SAĞLIK - 17 Nisan 2018 Salı 11:39

Büyükşehirler, ruhumuzu hasta ediyor

A
A
A
Büyükşehirler, ruhumuzu hasta ediyor

Prof.

Prof. Dr. Ahmet Tiryaki, büyükşehirlerin ruhumuzu hasta ettiğini belirterek, Türkiye’de depresyonun görülme oranının yüzde 15’lerde olduğunu söyledi.


İstanbul Aydın Üniversitesi VM Medical Park Florya Hastanesi Ruh Sağlığı ve Hastalıkları Uzmanı Prof. Dr. Ahmet Tiryaki, insanların, ruhsal sorunları olan komşulara ön yargılı olduğuna da dikkat çekti.


Tiryaki, birçok hastalık içerisinde toplumu en çok etkileyen, bir başka değişle en yaygın olan hastalıklardan birinin de depresyon olduğuna dikkat çekerek, “Son 1 yıl içerisinde, genel toplumda, depresyonda olan kişi sayısı yüzde 15’lerde görünüyor. Bu yüksek bir oran. Ruhsal bozukluklar, genel olarak toplumun üretkenliğini etkileyen hastalıklar arasında en sık görülenlerdendir ve bunlar içerisinde de depresyonda olanlar ilk sırada yer alıyor” dedi.


Depresyon en çok kadınlarda görülüyor


Birçok hastalıkta olduğu gibi ruhsal hastalıklarda ve dolayısıyla depresyonda da en çok kadınlar risk altında. Kadınların erkeklere oranla daha fazla risk altında olma nedenlerini açıklayan Tiryaki, toplumsal baskıya dikkat çekerek, “Sebepleri geniş bir yelpazede görebiliriz. Kadınlar, depresyon açısından çok daha büyük bir risk altında. Burada toplumsal cinsiyetin bir payı olduğunu görebiliyoruz. Erkeklerde ruhsal sorunlar, alkol-madde kullanımı gibi alışkanlıklar, depresyondan başka görünümlerle ortaya çıkabildiği için depresyon tablosu kliniğe daha az yansıya bilmektedir.

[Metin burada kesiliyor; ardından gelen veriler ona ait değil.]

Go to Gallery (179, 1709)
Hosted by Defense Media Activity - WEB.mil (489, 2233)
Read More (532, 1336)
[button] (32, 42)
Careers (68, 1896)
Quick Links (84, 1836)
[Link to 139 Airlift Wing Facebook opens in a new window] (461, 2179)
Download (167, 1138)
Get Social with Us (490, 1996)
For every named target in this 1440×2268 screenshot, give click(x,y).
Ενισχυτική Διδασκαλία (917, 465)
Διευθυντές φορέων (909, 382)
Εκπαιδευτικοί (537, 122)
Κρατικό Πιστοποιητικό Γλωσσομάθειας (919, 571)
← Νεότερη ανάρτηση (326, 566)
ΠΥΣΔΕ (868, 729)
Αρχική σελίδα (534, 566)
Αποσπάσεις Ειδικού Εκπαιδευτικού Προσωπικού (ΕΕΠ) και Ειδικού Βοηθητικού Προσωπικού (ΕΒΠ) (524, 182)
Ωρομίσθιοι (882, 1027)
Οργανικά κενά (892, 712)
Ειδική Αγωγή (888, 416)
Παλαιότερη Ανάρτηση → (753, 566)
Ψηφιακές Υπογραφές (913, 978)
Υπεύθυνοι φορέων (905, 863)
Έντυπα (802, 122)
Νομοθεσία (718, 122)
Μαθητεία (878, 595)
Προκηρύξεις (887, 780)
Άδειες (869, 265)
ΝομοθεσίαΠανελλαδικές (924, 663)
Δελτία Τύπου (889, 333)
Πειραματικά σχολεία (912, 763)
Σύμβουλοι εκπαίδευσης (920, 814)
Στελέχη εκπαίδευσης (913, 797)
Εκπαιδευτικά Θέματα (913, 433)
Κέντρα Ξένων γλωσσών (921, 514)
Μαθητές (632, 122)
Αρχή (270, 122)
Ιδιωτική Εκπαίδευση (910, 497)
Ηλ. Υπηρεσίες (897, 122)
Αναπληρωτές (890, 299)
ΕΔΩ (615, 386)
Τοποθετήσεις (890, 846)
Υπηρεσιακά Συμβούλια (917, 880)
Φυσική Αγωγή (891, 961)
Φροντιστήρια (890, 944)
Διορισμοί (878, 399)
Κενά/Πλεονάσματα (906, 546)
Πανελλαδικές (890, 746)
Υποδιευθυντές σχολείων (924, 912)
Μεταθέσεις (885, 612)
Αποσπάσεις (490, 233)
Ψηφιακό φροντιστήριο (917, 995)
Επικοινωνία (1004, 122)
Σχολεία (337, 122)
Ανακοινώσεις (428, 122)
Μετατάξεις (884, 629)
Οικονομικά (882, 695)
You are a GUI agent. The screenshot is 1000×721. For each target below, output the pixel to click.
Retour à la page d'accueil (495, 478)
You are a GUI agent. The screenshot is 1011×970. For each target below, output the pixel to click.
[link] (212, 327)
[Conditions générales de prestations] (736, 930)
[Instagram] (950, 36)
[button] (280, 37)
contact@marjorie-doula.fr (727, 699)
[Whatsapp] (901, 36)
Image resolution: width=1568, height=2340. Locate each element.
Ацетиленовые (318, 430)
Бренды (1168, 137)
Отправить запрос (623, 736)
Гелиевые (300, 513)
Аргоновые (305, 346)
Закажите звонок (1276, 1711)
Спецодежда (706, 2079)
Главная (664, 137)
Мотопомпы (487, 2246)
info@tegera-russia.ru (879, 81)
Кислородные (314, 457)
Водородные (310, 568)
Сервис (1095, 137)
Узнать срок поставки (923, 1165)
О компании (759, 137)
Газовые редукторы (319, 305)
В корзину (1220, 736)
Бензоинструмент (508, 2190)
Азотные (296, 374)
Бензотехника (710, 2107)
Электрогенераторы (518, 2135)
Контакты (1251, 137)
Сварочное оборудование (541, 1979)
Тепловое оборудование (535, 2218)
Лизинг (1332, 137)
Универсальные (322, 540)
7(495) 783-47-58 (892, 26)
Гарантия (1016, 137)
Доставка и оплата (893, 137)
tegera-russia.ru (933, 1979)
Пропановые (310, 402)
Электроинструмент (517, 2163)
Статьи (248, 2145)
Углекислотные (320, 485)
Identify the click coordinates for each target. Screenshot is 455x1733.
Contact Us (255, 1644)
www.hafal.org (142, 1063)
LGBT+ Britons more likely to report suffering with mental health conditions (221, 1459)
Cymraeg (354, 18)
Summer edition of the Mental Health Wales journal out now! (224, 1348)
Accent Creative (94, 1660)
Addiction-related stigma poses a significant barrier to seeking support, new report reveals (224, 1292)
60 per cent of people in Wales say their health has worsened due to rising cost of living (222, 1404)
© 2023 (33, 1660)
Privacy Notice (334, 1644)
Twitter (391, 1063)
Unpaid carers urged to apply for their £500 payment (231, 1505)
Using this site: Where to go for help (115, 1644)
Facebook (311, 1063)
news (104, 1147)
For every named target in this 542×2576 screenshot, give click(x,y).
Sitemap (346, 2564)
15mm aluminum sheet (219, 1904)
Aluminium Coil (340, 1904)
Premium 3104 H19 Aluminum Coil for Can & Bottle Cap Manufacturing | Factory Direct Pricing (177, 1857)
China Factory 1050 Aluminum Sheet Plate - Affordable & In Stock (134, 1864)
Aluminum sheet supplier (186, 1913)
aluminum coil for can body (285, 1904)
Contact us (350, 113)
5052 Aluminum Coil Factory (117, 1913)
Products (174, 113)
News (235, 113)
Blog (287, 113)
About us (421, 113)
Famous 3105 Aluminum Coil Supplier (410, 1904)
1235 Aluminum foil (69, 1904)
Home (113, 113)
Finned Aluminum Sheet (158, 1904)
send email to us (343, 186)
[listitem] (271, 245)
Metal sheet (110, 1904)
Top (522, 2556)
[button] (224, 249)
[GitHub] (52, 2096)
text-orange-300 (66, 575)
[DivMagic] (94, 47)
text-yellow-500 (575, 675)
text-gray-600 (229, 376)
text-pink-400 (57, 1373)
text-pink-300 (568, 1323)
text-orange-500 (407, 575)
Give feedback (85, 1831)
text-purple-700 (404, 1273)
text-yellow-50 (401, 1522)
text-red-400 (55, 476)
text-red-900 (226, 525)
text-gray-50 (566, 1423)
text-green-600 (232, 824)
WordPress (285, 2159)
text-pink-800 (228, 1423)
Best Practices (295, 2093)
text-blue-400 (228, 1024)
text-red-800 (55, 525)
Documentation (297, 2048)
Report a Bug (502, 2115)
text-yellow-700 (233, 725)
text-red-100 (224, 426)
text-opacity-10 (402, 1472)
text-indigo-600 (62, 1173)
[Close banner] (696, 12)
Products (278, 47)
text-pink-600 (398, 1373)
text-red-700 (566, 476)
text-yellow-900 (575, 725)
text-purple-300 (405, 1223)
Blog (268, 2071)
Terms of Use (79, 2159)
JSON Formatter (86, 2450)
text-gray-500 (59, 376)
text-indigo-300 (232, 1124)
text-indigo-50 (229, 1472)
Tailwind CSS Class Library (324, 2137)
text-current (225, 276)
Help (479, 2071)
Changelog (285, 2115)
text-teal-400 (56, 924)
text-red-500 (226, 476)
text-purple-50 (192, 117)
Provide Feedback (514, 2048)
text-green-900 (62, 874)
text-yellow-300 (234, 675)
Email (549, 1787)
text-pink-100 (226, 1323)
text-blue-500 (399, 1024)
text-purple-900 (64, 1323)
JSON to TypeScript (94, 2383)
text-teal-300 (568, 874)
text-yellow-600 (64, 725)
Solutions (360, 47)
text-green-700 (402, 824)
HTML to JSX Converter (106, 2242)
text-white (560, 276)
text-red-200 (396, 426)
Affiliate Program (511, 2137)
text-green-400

Kadında ise toplumsal yapının kadını baskılaması, öfkesini bile göstermesini engelleyici olması, kadınlarda, depresyonun daha yaygın olmasının nedenleri arasında” ifadelerini kullandı.


Prof. Dr. Ahmet Tiryaki, kadınların daha riskli bir grupta yer almasının nedenlerinden birinin de biyolojisi olduğunu belirterek, “Hormonal özellikleri de depresyona zemin hazırlıyor. İlk adet görmeden menopoza kadar artan bir risk söz konusu. Gebelik döneminde, doğum sonrası dönemde yaşanan hormonal değişiklikler açısından bakıldığında, kadın cinsiyetinin daha riskli olduğunu görebiliyoruz” dedi.


Tiryaki depresyonun diğer nedenlerini de şöyle sıraladı: “Cinsiyet önemli bir faktör, alkol-madde kullanımı depresyonda ciddi etken, diğer tıbbi hastalıklar, işsizlik, maddi sorunlar, boşanma, erken ebeveyn kaybı, çocukluk döneminde maruz kalınan istismar (cinsel, fiziksel, duygusal) depresyonla ciddi ilişkili faktörler arasında”.


Yaşadığımız her hastalık artık çocuklarımızda da görülüyor, birçok hastalıkta olduğu gibi depresyonda da yaş sınırı düşük ve çocuklar da risk altında. Çocuklarda, normalin dışında görülen belirtilerin, hiperaktiflik olarak çatı bir ifade ile değerlendirilmek yerine, izlenmesi gerektiğine vurgu yapan Tiryaki, “Depresyon, yaşam boyu farklı görünümlerle karşımıza çıkar. Ergenlikle birlikte daha yakından tanıdığımız bir depresyon ile karşılaşıyoruz. Çocukluk ve yaşlılık depresyonlarının klinik görüntülerinde ise bazı farklılıklar var. Çocuklar depresyona girmez diye bir düşüncemiz yok. Depresyon çocuklarda huzursuzluk, mutsuzluk, hırçınlık, isteksizlik gibi kendini gösterebilir” ifadelerini kullandı.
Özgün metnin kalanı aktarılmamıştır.